Friday, Jul 5th, 2024 (12:01 am) - Score 14,840

Low-cost focused UK broadband ISP Plusnet, which is a BT Group (EE) sibling, is to follow their parents by introducing a new pricing model, which moves away from the old percentage (%) figures and inflation (CPI) approach to annual price hikes. Instead, from 9th July 2024, they’ll introduce a “clear and simple” view of future price rises, expressed in “pounds and pence“.

The change is designed to reflect Ofcom’s recent move to BAN broadband ISPs and mobile operators from doing mid-contract price hikes that are linked to confusing inflation and percentage-based changes (here). But the regulator’s change was never designed to stop mid-contract hikes (i.e. it’s more about making future package pricing clearer and simpler), which means that providers must now tell customers precisely what any future price increases will be when they sign up (“in pounds and pence“).

NOTE: Plusnet has also just discounted their Openreach based full fibre (FTTP) plans again, which for example reduces their top 900Mbps package to just £39.99 per month on a 24-month term (or £29.99 for 300Mbps, £32.99 for 500Mbps).

The first broadband and mobile providers to announce their intention to adopt this approach became BT and EE during April 2024 (here), although at the time it was stated that sibling broadband ISP Plusnet would, for whatever reason, “follow later this summer.” As expected, Plusnet has now revealed when they’ll introduce the same change.


For all new contracts signed up on or after 9th July 2024, a price rise of +£3 per month will be effective each March from 2025 onwards. Existing customers who want to re-contract their package will also become subject to the same change of terms / pricing policy (if you don’t re-contract and joined before this date, then the old CPI + 3.9% terms will still apply). Finally, out of bundle services will increase by 5% on 31st March each year (these aren’t covered by Ofcom’s policy).

A Plusnet spokesperson told ISPreview:

“Our focus is to provide Plusnet customers straightforward broadband at straightforward prices. From the 9th July 2024, we will be introducing a pricing model aligned with Ofcom’s approach, offering our customers a predictable long-term view of their contract terms. These new contracts will make it simpler for our customers and provide more certainty on what annual price changes will be.”

We are very supportive of Ofcom’s recommendation to show upfront pounds and pence amounts for price change and remain committed to supporting all our customers, especially those who are financially vulnerable.”

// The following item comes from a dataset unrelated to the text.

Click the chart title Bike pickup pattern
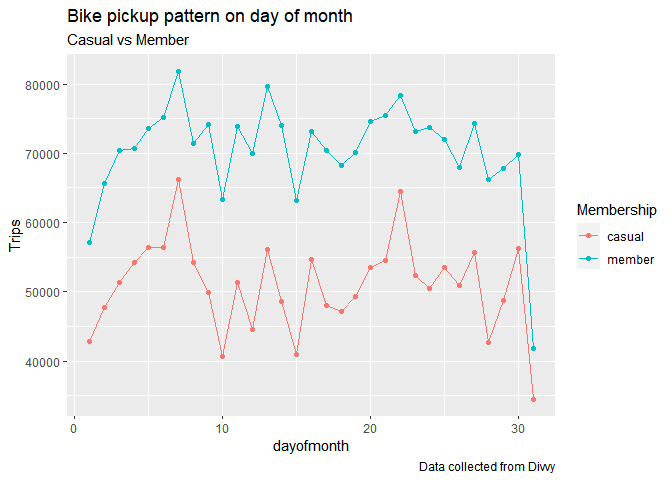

On the one hand this approach, which other providers will have to adopt too, is clearer. But on the other hand, it does still continue an approach that will most likely see new and re-contracting customers being hit with an above inflation increase in their monthly prices (i.e. given how quickly inflation has fallen in the past year and the presumption of it staying low by March 2025).

In addition, the £3 increase seems to apply no matter how much you’re paying today (i.e. it doesn’t scale with different monthly rentals), which effectively means that it will hit those on the cheapest and often slowest packages the most.

Admittedly, this does help to protect ISPs from the inherent difficulty of trying to balance mid-term price rises against unknown increases in future network costs and inflation, but it’s also unlikely to damped calls from those who believe there should be an outright ban on mid-contract hikes – something we’d support. Speaking of which, if broadband ISPs can now predict this, then it arguably increases the case for just baking the hikes into a fixed price contract.


However, it’s worth remembering that not all providers adopt the same approach as the biggest players and many smaller ISPs, particularly newer alternative networks, often already promote packages with simple fixed price terms.

UPDATE 8th July 2024

We’re hearing that this policy change has been delayed to 10th July 2024.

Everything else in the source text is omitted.